Chapter 6:

Chapter 6 - Kissing Blades.

The beasts that craved for the Sky.


The wind blew heavy.

Not a breeze.
Not a storm.
Something sharper —
as if the air itself bowed when the man with white hair stepped forward.

His hair moved like it was alive,
singing softly,
flowing in elegant currents the wind didn’t dare oppose.

Then—

A mountain split.

Cleanly.
Quietly.
Indifferently.

“I never expected you to be so clingy.”

CLASH.

Keir’s blade shot up instinctively.
The man’s katana slid against it —
a soft metallic kiss,
light and effortless,
like greeting an old friend
he had always planned to kill.

They moved.

Not with rage.
Not with desperation.

With choreography.

Elegant slices.
Cruel shapes.
A dance carved into muscle memory and trauma.

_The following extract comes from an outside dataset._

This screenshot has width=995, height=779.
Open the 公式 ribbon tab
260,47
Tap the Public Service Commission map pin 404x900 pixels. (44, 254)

No matter how many angles Keir tried —
overhead, low sweep, shoulder feint, broken rhythm —
no matter how the man shifted —
stepping, gliding, tilting his wrist by a fraction—

Neither could cut the other down.

But the strain showed.

Sweat clung to their brows.
Breaths sharpened.
Heat radiated where cold resolve should have been.

Steel clashed
again
and again
and again —
each impact birthing sparks that scattered across the air
like fire refusing to die.

Keir kissed his teeth.

Sky watched.

Her blank blue eyes followed everything with unnerving clarity —
the arcs of the blades,
the footwork,
the way the ground dented under their weight.

And the destruction.

Trees carved into perfect halves.
Ridges of mountains shaved thin.
Boulders severed like warm foam.

She inhaled slowly.

“…Answer me.

Why now?”

Keir’s voice trembled between strikes,
his blade grinding against the man’s katana,
sparks flaring as the weapons locked like two beasts biting each other’s throats.

The man shifted his weight.

A single kick.

Precise.
Measured.
Merciless.

Keir’s ribs folded inward with a hollow thud,
his body stumbling back several steps.

“Why you ask?” the man repeated.

He stood tall —
not gloating,
not angry —
simply existing above the world.

Wise.
Calm.
Arrogant without effort.

“Because you committed the ultimate sin.”

The words hung heavy.

Sky blinked.
Her voice came soft, almost airy:

“…sin…?”

And the wind seemed to listen.

“What do you mean by sin?”

Her voice was calm.
Blunt.
Direct.

Sky took a single step forward.

She blinked.

“Stay back!”

Keir’s shout cracked the air.
He thrust a palm toward her — and a sudden gust exploded outward.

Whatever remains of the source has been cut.